Mike Linacre, the author of the paper linked to above, is the programmer behind the Rasch analysis packages "Winsteps" and "Facets", details at www.winsteps.com. Rasch analysis is related to a family of psychometric models called item response theory, or IRT for short. These are very widely used, see for example this paper by Edward Wolfe
Unidimensionality has been argued about for decades in the psychometric literature. Basically, in order to give a meaningful summed score from a test, all items must have a shared underlying unidimensional trait. Even in a very carefully developed test, there will be other small dimensions within the data. Ideally every question will contribute to the main factor plus also contribute a very small unique factor, so technically there will be as many dimensions as there are questions. The question is thus not whether a test is perfectly unidimensional (only a test with a single question will meet that standard), but whether the main trait is sufficiently large that the dataset is "usefully" unidimensional or "essentially" unidimensional. If it is not, then you either need to report the results as two or more separate scores (which you cannot meaningfully add together) or use a multidimensional model such as Wu and Adams discuss
Multidimensional models are complex, controversial, and need extremely large datasets to give any advantage over unidimensional models, so these are utterly impractical for Moodle. Basically, if you want to implement CAT, an assumption that you can't avoid is that all your test questions must largely measure the same unidimensional trait. Many classroom assessments will not meet this standard, so CAT will only be of benefit for users with some grounding in psychometrics and test development. An analogy is comparing a rocket with a bicycle, rockets are faster, but they require users to have a bit more technical know-how to actually be beneficial.
Another fundamental assumption of the IRT model Linacre uses is that persons and items can be mapped onto a single invariant scale. This is essentially built into the definition of measurement underlying that model, so if you don't accept that assumption, you need a different model. Unfortunately, rejecting that assumption implicitly rejects CAT, which requires that persons and test items can be mapped onto a common invariant scale of measurement, otherwise, what basis can you use for matching persons and items?

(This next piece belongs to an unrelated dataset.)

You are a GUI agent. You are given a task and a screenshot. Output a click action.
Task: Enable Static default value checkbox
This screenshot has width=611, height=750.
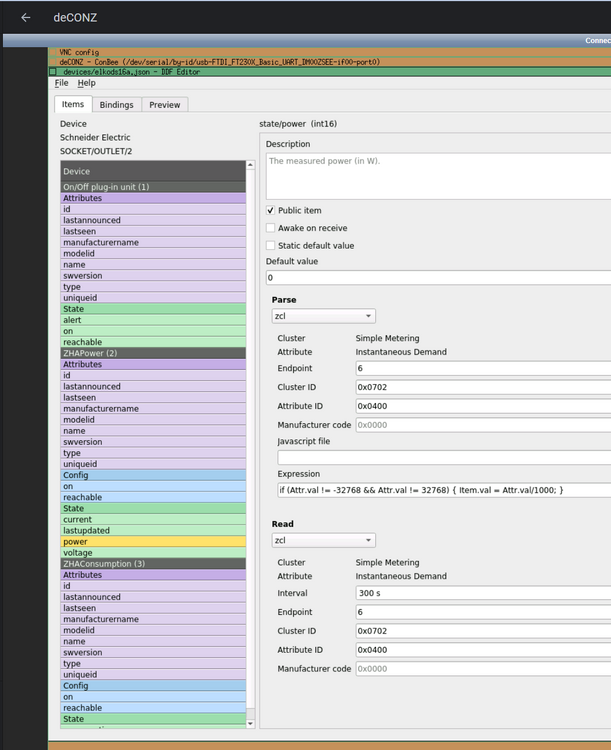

Those are theoretical issues that have been argued about for decades in the psychometric literature. Personally, I'm satisfied that the theoretical objections to CAT have been adequately addressed, but I'm unconvinced that a Moodle CAT module is a practical undertaking. CAT is of questionable value for classroom level testing, you really need a minimum of 1000 students to make it work, ideally considerably more, so it's not clear to me that there would be much genuine demand for it.
A related problem is that you need very large item banks for CAT to be effective. Test security is critical, so you can't recycle questions too frequently to minimise the chance of students getting the same questions that their friends got in an earlier administration. Although it is apparently possible to pilot CAT with as few as 200 questions, 2000 or more questions seems to be a more realistic minimum, plus continual development of new questions to replace older ones as they become compromised. In other words, if you were to use it for a high-stakes test, you are probably going to need to write 2000 high-quality questions in the first year, and then another 100 per month for as long as you use the test. Classroom teachers rarely have training in writing test questions, so the majority of teacher written items will probably not perform consistently enough to be suitable for CAT.
Finally, there are some basic technical issues with trying to administer CAT over a network rather than as a local installation. Security is an obvious question, high-stakes CAT just doesn't work if the item bank isn't secure, and I don't see the point of trying to use CAT for low-stakes testing. Another is that every time a student responds to a CAT question, an algorithm must be run to decide whether to administer another question and what question is most suitable to be administered next. If all that processing is done by a central server, then performance will suffer during high demand, or it may crash the server completely. Results from students who take the tests during busy times may thus be penalised unless some thought is given to these issues.
On the whole, CAT is technically fascinating development, but for most testing purposes, it strikes me as a solution looking for a problem. It's not something I would rush into without a great deal of consideration.